RE: comment: WD 10 May 2005

Bernard,
Thank you for the reply. I don't deny the need for a class like Concept. I guess
that I'm disturbed by your implementation. One use case I think of categorizes
resources by the terms defined within an ontology. Under SKOS, the whole
ontology seems duplicated so that each resource's <dc:Subject> value can
reference an instance of Concept rather than directly referencing a class
defined in the ontology.

CONCEPT DEFINITION. What is "a term in a controlled vocabulary" (your words) if
not an rdfs:Class -- this is not asked rhetorically at all.
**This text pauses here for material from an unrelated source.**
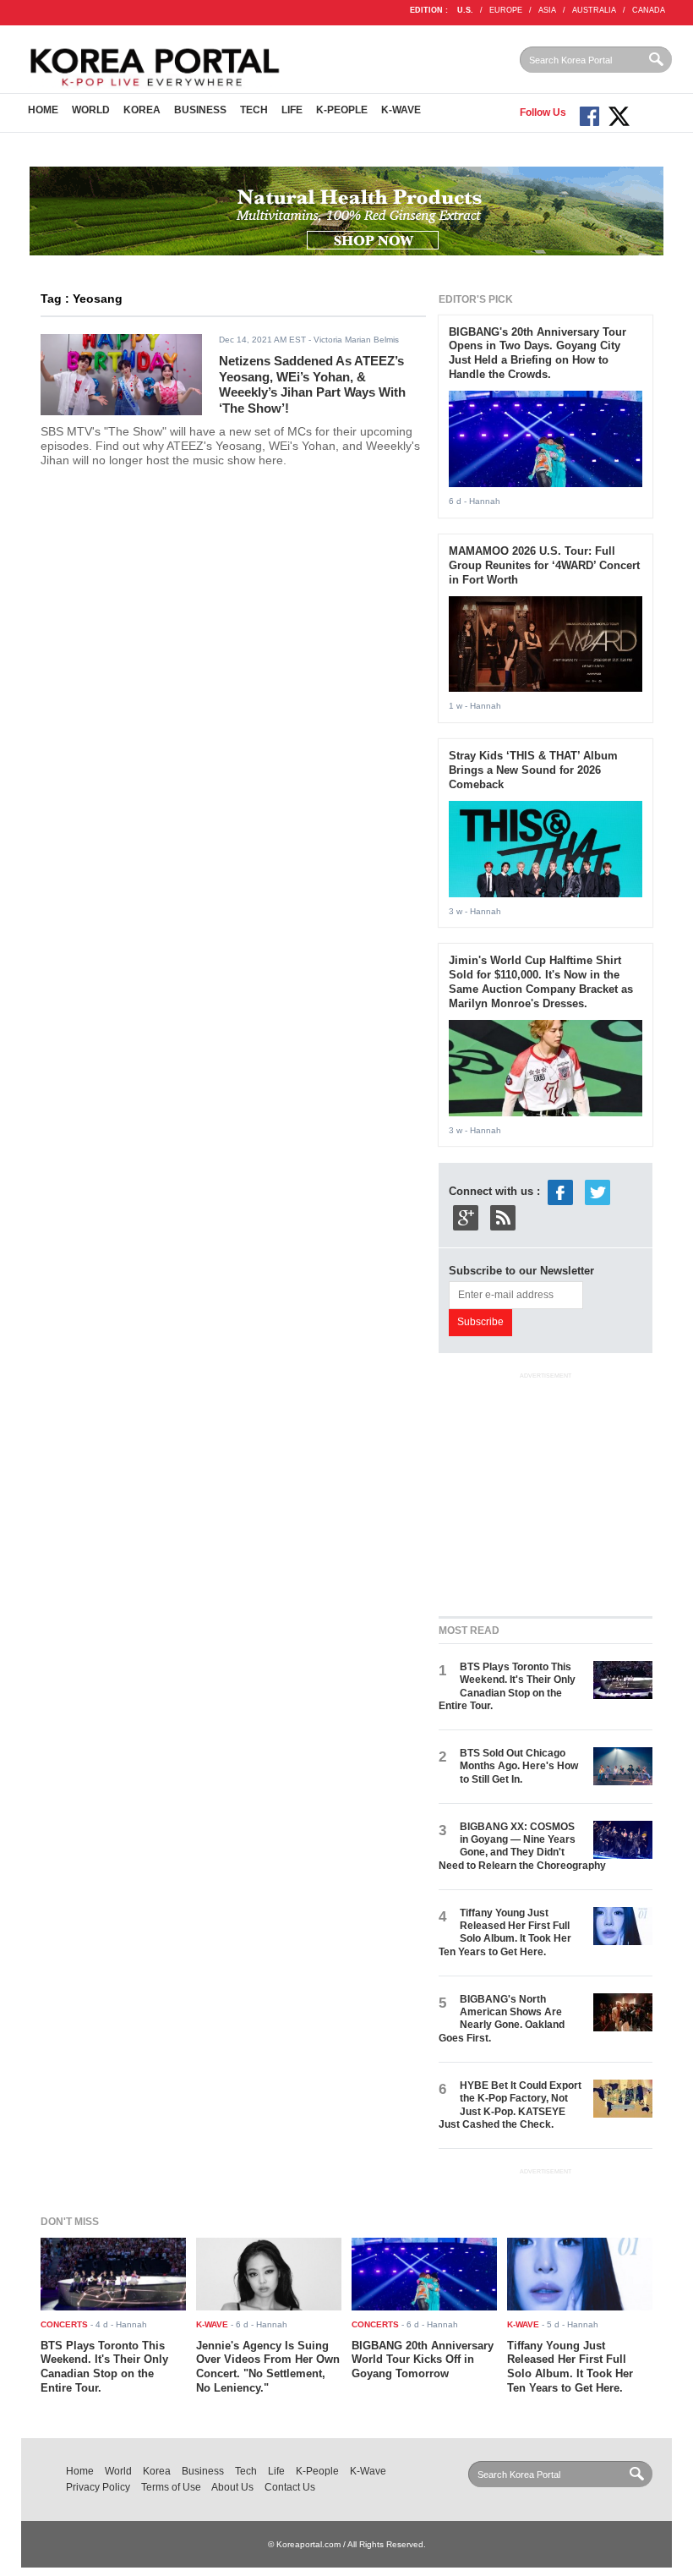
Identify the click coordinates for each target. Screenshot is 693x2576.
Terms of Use (171, 2487)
Perhaps your
definition of a Concept is revealed when you say with regard to FreedomOfSpeech
that "I am quite reluctant to consider this concept as a class, because I wonder
what the instances would be" -- this suggest your definition is that anything
that is difficult to envision as an instance, is therefore a Concept. [BTW,
consider a "FreedomOfSpeech" resource as an item in an inventory of rights had
by an individual.]

My alternative view is that a 'concept' is a document-related class of resources
distinguishable by a Reasoner from the classes of terms defined within an
ontology being used by or specified within the document. Resources can be
categorized as being 'of' a concept either by a property, eg <dc:Subject>, or by
an <rdf:type> element which specifies the Concept instance. Conversely, the
'isSubjectOf' property should most definitely be applicable to instances of
owl:Class (and to its subclass, Concept), referring to those resources
categorized as being 'of' the concept.

TOPIC RELATION. I see no conceptual semantic difference, and little has been
offered, between a concept and a topic. My view is that every concept IS a
topic; every topic is a concept. A topic (or concept) refers conceptually either
to (a) a set of generic or specific instances or (b) a specific instance, about
which statements are made or, said another way, which are the subject matter of
ensuing statements. Due to (a), I claim that topics are normally plural terms;
those infrequent times they are singular, means that the topic of the text unit
is a specific resource.

An ontology class can be referenced in a ConceptSchema as a Concept that is
either a reified statement about the class, or one whose subject is the ontology
class. In this way class instances can be referenced in a topic map as easily as
new topics (or concepts) can be defined. Likewise, a topic or concept that is
about another topic or concept, is a reified statement or (if you prefer) one
whose subject is the other topic or concept.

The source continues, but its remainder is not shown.